A few days ago, I posted an article which began with this statement. “Hypocrisy in political life is not uncommon. In fact, most people pander to it in one form or another.”
In the article, I made some general statements about the way the two main parties attempt to use either the federal or state governments to get what they want. If the federal government will be more accommodating, then that is the one supported. If the states are more agreeable, then they receive the backing. This principle applies across the board. Both parties participate in the exercise.
Political hypocrisy also appears in individual form.

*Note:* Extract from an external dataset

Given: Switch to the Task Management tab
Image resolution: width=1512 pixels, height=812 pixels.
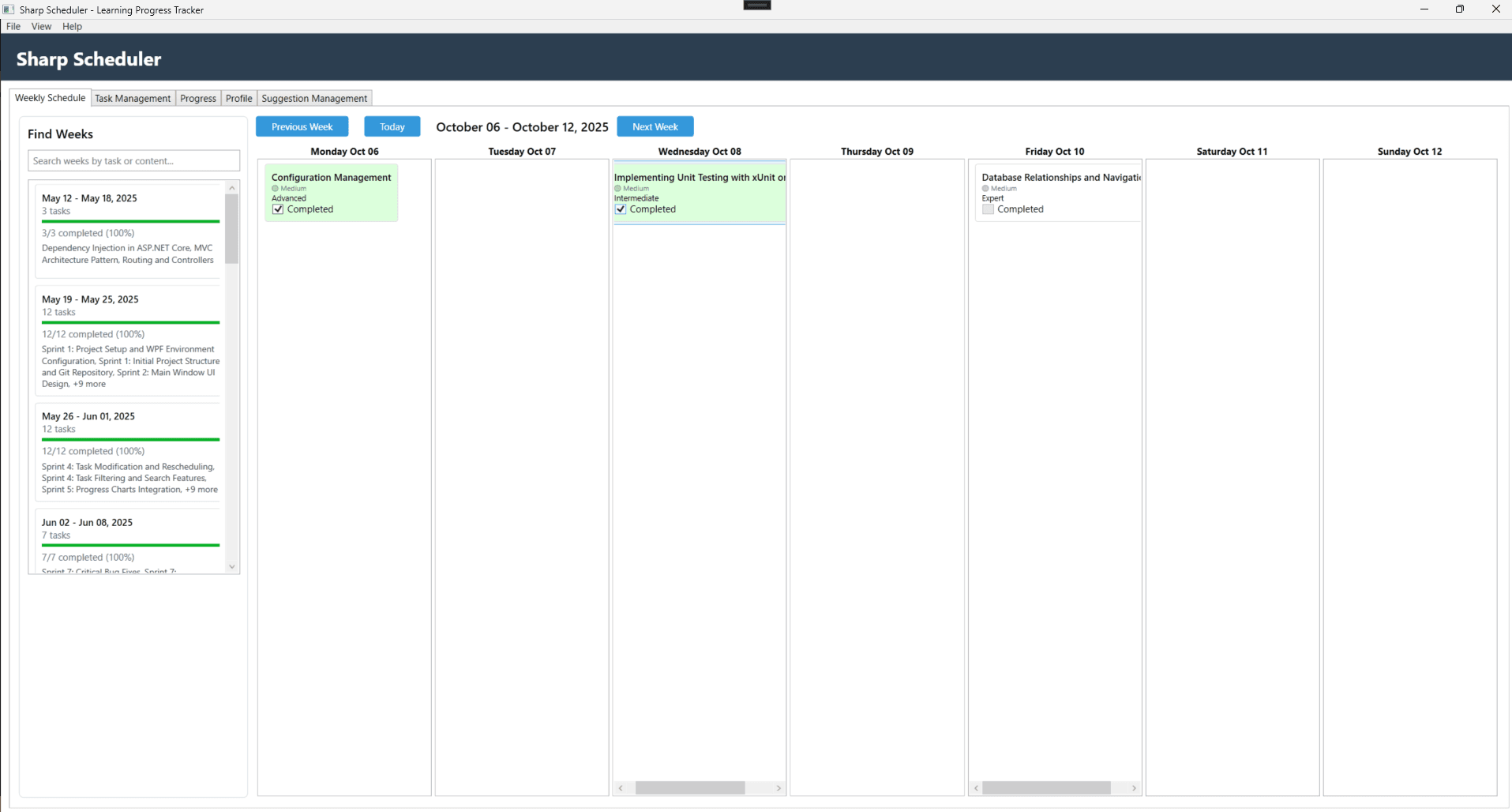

Take, for instance, the recent revelation that Justin Trudeau, the Prime Minister of Canada, wore ‘brownface’ and/or ‘blackface’ numerous times in his past. Trudeau, a master politician, reacted to the “outing” in the same manner as a young child caught with his hand in the cookie jar.

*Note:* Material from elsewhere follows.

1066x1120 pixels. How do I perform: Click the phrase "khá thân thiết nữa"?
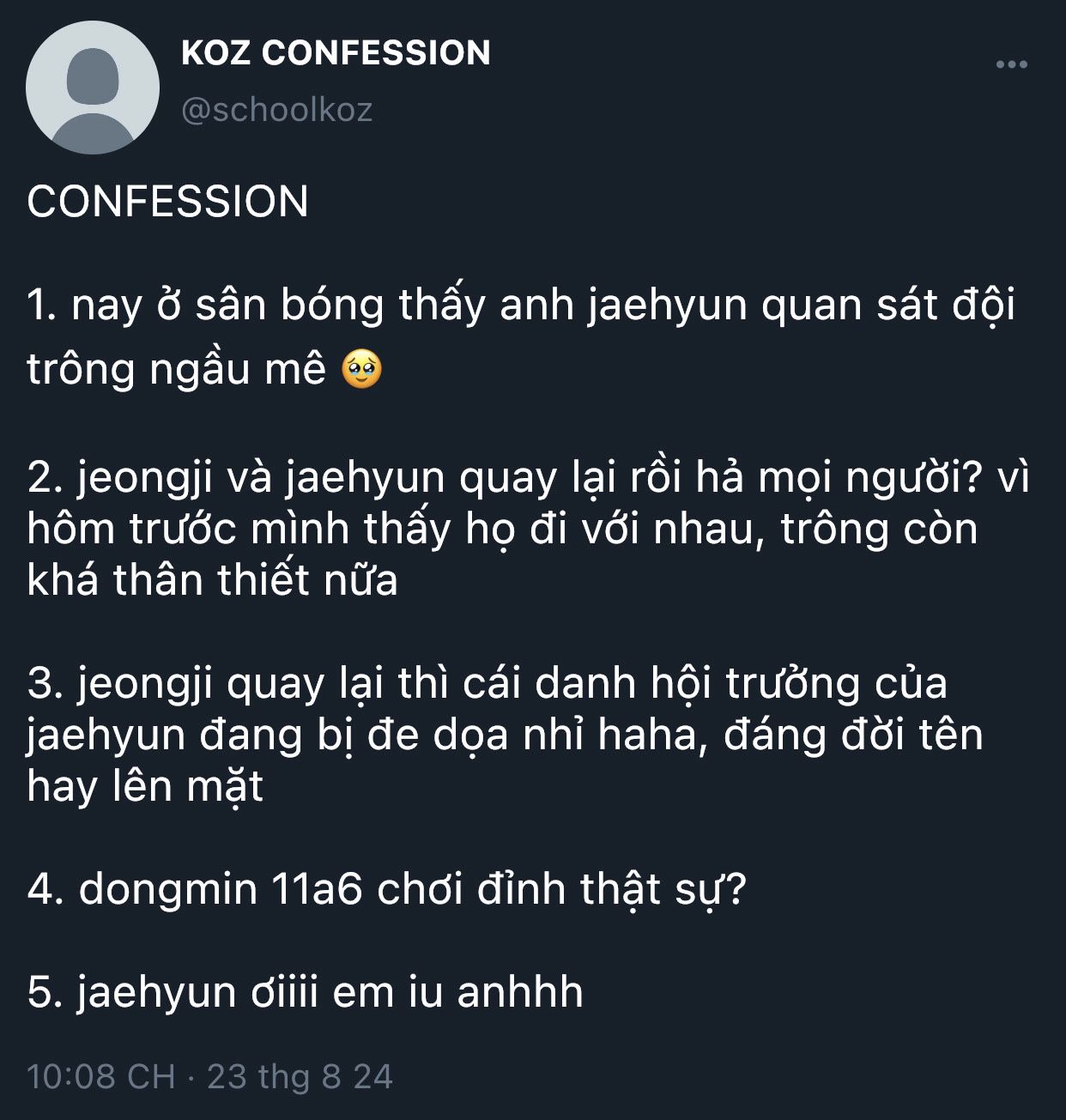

“I shouldn’t have done that. I should have known better, but I didn’t and I’m really sorry. I take responsibility for my decision to do that. I shouldn’t have done that. I should’ve known better. It was something that I didn’t think was racist at the time but now I recognize that it was something racist to do and I’m deeply sorry.”
This can be summed up in eight short words. “Mom, I’m sorry. I won’t do it again.” My question is why should anyone believe him when he says he has learned the truth and repented of all his sins. He is a politician, after all. Why did he suddenly become apologetic once he was caught? Had he previously been doing some deep soul-searching about the issues troubling his soul? Was he waiting for a good opportunity to unburden himself? Or is he simply playing the game as he has learned to do, hoping that this will all blow over and things will be rosy once more?

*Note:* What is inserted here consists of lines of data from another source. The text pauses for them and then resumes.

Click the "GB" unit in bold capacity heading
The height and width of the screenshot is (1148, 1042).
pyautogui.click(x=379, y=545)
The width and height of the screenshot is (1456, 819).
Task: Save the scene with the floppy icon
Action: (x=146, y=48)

But I digress. The real target of this article is Don Lemon, CNN anchor, who never hesitates to get in a dig about Donald Trump if he can. Lemon has not missed a chance to denigrate, criticize, or condemn the president for any perceived social faux pas, misstep, or crime, since Trump began his campaign for the office. However he was quick to jump to the defense of Trudeau as seen in this from Zero Hedge.
“Wow, a leader apologizing. It seems odd, doesn’t it?” Lemon reacted. “Because we have one who doesn’t.”
The CNN panel also offered a defense for Trudeau, with commentators stressing that “context matters” and stressed that Trudeau’s photo was vastly different from Democratic Virginia Gov. Ralph Northam’s 1986 blackface photo.
Before wrapping the segment, Lemon offered more praise for Trudeau’s ‘heroic’ apology (he’s laying it on a bit thick here), and insisted that it “does mean a lot” to him.
“I do have to say this before we go: think about it however you want to think about it. When someone apologizes- wow!” Lemon said to the panel. “We don’t often see that here, especially in a world leader who is saying ‘I should’ve known better and I’m sorry.’ You can feel about it however you want, but that, to me, that does mean a lot.”
Rather than looking at Lemon’s attitude toward Trump, let’s consider what he had to say about another liberal politician, Ralph Northam, the Democrat governor of Virginia, who did exactly the same thing as Justin Trudeau, but with different results. Lemon ripped Northam up one side and down the other, using words such as, “disgusting”, “offensive”, and “It deeply hurt people like me.”
Why was Trudeau’s “blackface” episode different than Northam’s? Why did Lemon accept Trudeau’s apology as sincere and heroic, yet he blasted Northam’s as disingenuous?
“There’s no way he didn’t know what he [Northam] was doing when he posed for that picture ― a picture that is a slap in the face to Americans of color ― quite frankly to every American,”
Don Lemon’s hypocrisy is showing. Badly. Inconsistency on this scale catches up—sooner or later. Eventually it gets to the point where no one believes anything you say.
I want to wrap this up on a good note, so I will say that Justin Trudeau really is pretty good at dressing up and playacting. He should have gone down that career path. Heck, I might have even gone to see his movies.